This opinion will be unpublished and

may not be cited except as provided by

Minn. Stat. § 480A.08, subd. 3 (2002).

 

 

STATE OF MINNESOTA

IN COURT OF APPEALS

C4-02-592

 

State of Minnesota,
Respondent,

vs.

Roberto Alvarez,
Appellant.

 

Filed March 11, 2003

Affirmed

Wright, Judge

 

Renville County District Court

File No. K901583

 

 

John M. Stuart, State Public Defender, Lawrence Hammerling, Assistant State Public Defender, 2221 University Avenue Southeast, Suite 425, Minneapolis, MN  55414 (for appellant)

 

Mike Hatch, Attorney General, Kelly O’Neill Moller, Assistant Attorney General, 525 Park Street, Suite 500, St. Paul, MN  55103; and

 

David J. Torgelson, Renville County Attorney, P.O. Box D, Olivia, MN  56277 (for respondent)

 

 

Considered and decided by Randall, Presiding Judge, Shumaker, Judge, and Wright, Judge.

U N P U B L I S H E D  O P I N I O N

WRIGHT, Judge

Appellant challenges his felony conviction, arguing that the evidence was insufficient to prove beyond a reasonable doubt that he engaged in a pattern of harassing conduct, in violation of Minn.
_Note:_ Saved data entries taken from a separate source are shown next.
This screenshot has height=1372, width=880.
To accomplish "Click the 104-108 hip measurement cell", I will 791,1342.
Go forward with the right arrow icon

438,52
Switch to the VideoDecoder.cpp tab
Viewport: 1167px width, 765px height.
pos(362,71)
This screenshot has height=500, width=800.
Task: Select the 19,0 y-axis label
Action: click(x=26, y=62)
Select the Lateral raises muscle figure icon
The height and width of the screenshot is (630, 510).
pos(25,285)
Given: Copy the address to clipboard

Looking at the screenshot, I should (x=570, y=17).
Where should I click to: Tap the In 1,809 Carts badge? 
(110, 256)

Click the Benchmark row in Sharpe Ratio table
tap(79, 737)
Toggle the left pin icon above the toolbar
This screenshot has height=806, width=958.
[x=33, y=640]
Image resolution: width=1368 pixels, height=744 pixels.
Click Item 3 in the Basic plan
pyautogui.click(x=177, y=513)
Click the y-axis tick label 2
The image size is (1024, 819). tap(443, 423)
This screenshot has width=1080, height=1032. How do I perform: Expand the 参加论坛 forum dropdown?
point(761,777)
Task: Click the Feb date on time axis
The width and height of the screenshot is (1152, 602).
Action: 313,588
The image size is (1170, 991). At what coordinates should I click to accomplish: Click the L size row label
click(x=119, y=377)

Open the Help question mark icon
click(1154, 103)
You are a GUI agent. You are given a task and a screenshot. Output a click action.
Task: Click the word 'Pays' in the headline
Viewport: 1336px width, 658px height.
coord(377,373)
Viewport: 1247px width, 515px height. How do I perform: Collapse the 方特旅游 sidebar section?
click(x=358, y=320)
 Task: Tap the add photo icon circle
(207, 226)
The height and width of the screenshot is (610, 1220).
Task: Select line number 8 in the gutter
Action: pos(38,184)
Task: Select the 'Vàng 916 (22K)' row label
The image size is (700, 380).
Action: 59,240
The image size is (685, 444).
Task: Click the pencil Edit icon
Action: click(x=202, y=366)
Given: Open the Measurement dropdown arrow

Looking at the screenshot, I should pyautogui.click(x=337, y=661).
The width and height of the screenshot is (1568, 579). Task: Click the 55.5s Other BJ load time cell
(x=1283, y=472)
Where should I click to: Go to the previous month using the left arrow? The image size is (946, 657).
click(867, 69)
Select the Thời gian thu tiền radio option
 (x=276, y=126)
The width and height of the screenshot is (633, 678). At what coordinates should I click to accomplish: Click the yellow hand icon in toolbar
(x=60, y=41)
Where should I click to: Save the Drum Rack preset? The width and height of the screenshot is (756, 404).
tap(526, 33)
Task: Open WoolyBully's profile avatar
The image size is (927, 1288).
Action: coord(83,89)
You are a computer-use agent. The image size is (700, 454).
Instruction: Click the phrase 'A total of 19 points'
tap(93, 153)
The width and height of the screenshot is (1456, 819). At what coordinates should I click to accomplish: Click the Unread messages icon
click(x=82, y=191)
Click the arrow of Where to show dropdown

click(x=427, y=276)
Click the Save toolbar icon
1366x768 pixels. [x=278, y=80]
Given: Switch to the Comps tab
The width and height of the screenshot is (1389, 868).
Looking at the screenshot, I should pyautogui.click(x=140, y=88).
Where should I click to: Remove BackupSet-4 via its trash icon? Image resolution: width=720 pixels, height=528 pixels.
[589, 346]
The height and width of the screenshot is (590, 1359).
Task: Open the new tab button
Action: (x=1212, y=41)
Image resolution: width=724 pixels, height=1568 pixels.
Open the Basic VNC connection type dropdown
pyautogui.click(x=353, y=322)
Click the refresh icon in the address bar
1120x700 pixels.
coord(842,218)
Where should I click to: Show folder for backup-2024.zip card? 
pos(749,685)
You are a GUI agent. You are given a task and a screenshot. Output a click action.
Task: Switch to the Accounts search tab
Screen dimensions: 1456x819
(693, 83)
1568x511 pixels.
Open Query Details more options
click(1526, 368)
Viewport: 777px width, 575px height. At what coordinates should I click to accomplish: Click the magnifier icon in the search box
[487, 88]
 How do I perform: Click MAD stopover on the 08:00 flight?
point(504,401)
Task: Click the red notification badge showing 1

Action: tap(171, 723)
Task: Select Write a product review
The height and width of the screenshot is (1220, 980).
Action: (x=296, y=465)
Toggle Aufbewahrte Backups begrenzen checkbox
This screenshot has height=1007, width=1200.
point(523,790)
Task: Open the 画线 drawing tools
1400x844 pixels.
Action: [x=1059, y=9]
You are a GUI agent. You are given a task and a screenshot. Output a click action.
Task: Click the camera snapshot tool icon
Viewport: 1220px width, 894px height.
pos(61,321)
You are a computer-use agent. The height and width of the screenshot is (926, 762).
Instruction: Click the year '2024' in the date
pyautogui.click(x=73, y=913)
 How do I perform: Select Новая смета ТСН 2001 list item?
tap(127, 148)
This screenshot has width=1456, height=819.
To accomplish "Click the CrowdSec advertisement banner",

Stat. § 609.749, subd. 5 (2000).  We affirm.

FACTS

 

Appellant Roberto Alvarez and Beatrice Rivera had an ongoing relationship for approximately twelve years.  During the relationship, Alvarez repeatedly threatened to harm Rivera and kill Rivera’s daughter in front of her.  After Rivera ended the relationship because of domestic abuse, Alvarez moved to California for approximately three years.  When Alvarez returned to Minnesota, he contacted Rivera on several occasions against her wishes. 

On July 9, 2001, at approximately 8:30 p.m., Rivera was parking her car near her house when Alvarez arrived.  He yelled at Rivera, directing her to get into his car.  When Rivera refused, Alvarez told her to “watch out for the consequences” and that he was “going to do something” to her and her daughter.  Alvarez left after Rivera’s daughter threatened to call the police. 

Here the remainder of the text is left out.